Dataset entries
[Start of section]

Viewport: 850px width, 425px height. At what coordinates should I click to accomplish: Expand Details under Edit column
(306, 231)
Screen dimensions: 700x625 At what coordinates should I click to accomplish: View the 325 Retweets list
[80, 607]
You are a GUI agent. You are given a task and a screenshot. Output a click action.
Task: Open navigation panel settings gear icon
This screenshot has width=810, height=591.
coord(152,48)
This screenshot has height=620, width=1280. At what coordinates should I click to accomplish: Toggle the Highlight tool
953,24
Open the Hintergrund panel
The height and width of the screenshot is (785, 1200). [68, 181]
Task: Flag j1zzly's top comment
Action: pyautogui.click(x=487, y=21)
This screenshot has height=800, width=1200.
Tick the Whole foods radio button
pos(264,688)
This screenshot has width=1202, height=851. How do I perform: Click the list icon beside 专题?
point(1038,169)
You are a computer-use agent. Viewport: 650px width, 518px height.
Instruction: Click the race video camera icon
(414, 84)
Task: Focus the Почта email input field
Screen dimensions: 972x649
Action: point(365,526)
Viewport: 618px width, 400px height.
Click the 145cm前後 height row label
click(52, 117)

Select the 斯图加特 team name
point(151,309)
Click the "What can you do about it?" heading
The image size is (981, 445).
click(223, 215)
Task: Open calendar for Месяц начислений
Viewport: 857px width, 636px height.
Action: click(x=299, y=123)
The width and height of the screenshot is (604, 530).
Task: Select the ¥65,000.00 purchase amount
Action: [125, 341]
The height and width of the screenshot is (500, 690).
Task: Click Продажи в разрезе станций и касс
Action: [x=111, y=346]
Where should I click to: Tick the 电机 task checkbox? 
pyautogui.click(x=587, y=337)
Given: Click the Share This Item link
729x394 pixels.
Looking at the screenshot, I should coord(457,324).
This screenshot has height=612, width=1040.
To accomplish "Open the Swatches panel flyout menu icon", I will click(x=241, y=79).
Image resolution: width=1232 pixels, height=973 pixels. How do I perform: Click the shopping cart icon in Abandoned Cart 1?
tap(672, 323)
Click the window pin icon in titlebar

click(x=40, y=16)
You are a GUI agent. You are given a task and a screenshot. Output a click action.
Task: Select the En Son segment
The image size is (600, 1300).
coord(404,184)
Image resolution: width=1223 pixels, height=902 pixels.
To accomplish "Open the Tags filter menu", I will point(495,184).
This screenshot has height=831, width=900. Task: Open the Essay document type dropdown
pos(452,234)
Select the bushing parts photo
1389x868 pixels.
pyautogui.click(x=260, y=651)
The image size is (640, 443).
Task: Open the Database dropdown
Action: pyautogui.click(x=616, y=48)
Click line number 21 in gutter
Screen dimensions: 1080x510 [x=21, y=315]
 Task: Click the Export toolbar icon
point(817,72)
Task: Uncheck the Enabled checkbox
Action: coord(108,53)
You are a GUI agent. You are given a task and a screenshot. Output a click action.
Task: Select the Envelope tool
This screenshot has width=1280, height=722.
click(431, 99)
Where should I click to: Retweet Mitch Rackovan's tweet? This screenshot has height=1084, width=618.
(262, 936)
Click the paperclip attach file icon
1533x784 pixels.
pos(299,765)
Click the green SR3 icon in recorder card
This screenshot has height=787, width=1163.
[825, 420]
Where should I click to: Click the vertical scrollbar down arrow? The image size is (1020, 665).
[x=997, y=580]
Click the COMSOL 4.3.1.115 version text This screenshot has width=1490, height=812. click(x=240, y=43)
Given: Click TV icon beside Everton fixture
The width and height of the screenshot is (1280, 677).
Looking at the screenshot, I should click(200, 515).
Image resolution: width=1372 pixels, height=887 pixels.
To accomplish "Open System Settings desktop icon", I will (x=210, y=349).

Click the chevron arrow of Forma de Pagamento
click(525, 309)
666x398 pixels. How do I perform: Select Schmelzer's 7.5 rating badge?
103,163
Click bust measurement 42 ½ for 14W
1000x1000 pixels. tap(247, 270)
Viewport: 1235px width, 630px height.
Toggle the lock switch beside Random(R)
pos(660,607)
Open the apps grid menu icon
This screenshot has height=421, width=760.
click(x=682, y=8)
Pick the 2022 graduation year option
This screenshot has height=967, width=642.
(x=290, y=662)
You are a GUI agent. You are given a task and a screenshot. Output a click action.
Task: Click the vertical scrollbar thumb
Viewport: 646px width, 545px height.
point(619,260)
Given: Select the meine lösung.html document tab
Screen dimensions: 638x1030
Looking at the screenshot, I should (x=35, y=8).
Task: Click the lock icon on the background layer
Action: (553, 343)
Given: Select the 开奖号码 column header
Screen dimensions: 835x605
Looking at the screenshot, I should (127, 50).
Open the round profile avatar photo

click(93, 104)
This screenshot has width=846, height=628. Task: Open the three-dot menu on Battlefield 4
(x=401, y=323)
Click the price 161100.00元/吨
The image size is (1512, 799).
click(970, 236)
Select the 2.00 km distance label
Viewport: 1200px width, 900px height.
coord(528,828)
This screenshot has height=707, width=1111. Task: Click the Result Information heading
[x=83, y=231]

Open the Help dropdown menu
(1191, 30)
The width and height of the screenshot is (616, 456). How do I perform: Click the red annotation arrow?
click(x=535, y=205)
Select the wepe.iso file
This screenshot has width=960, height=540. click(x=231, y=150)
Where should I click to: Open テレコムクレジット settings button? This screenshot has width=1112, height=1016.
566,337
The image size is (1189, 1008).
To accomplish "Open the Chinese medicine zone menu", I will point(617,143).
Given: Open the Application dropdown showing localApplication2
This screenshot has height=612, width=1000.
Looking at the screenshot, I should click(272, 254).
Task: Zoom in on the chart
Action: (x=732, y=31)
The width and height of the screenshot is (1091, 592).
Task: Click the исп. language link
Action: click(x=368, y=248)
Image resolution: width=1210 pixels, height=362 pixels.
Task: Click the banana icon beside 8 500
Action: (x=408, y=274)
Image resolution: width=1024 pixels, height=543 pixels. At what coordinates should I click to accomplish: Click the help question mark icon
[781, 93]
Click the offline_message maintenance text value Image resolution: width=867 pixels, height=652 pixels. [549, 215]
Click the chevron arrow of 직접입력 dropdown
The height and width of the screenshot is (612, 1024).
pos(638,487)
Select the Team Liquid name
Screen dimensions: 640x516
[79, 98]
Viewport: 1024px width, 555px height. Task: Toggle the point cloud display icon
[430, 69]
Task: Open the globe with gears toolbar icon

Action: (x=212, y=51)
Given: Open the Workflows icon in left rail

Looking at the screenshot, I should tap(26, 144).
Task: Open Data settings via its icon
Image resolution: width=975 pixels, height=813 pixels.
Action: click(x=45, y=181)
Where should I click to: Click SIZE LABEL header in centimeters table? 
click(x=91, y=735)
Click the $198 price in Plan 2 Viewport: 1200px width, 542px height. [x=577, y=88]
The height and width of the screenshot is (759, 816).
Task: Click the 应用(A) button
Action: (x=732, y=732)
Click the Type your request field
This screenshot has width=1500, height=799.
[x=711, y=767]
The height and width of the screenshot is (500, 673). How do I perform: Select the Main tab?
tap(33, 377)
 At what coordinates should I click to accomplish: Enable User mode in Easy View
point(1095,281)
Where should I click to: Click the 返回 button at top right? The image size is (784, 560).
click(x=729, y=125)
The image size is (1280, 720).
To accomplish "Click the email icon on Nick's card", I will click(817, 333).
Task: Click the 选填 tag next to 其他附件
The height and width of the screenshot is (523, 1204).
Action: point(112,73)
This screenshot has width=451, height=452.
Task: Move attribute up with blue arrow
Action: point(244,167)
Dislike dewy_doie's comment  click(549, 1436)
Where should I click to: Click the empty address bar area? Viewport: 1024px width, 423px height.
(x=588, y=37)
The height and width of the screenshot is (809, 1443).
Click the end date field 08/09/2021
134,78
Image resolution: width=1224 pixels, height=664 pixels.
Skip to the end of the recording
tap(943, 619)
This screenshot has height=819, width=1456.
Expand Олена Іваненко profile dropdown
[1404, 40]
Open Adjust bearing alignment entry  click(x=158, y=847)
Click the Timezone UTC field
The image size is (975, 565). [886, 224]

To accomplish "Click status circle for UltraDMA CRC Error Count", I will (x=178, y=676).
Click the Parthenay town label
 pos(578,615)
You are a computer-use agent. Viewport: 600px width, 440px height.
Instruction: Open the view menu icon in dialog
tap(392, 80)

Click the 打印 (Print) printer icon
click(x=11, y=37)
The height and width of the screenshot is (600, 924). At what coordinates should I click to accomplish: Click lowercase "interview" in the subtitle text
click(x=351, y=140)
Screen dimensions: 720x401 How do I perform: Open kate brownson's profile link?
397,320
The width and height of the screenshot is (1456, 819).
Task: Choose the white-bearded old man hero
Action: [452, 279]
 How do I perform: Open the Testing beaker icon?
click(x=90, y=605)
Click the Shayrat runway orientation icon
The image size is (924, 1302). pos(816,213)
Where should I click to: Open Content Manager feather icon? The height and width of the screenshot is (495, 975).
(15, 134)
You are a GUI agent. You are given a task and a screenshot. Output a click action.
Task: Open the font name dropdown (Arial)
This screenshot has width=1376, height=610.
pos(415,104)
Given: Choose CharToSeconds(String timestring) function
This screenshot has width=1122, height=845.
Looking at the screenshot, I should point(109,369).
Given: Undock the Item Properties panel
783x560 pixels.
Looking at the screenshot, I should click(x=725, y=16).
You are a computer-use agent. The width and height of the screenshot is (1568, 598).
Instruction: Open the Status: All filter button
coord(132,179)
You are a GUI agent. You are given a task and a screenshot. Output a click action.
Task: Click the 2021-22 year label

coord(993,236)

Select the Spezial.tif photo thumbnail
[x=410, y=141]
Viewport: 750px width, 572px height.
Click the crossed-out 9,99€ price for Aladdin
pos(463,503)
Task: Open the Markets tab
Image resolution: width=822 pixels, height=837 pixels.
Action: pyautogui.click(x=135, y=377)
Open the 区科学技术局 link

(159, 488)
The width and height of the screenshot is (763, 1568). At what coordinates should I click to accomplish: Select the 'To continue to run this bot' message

[End of section]

Return the lines above, from the one containing "Instruction: Open the Status: All" to the end, exactly as they stand.

» **Written answer**:
Instruction: Open the Status: All filter button
coord(132,179)
You are a GUI agent. You are given a task and a screenshot. Output a click action.
Task: Click the 2021-22 year label

coord(993,236)

Select the Spezial.tif photo thumbnail
[x=410, y=141]
Viewport: 750px width, 572px height.
Click the crossed-out 9,99€ price for Aladdin
pos(463,503)
Task: Open the Markets tab
Image resolution: width=822 pixels, height=837 pixels.
Action: pyautogui.click(x=135, y=377)
Open the 区科学技术局 link

(159, 488)
The width and height of the screenshot is (763, 1568). At what coordinates should I click to accomplish: Select the 'To continue to run this bot' message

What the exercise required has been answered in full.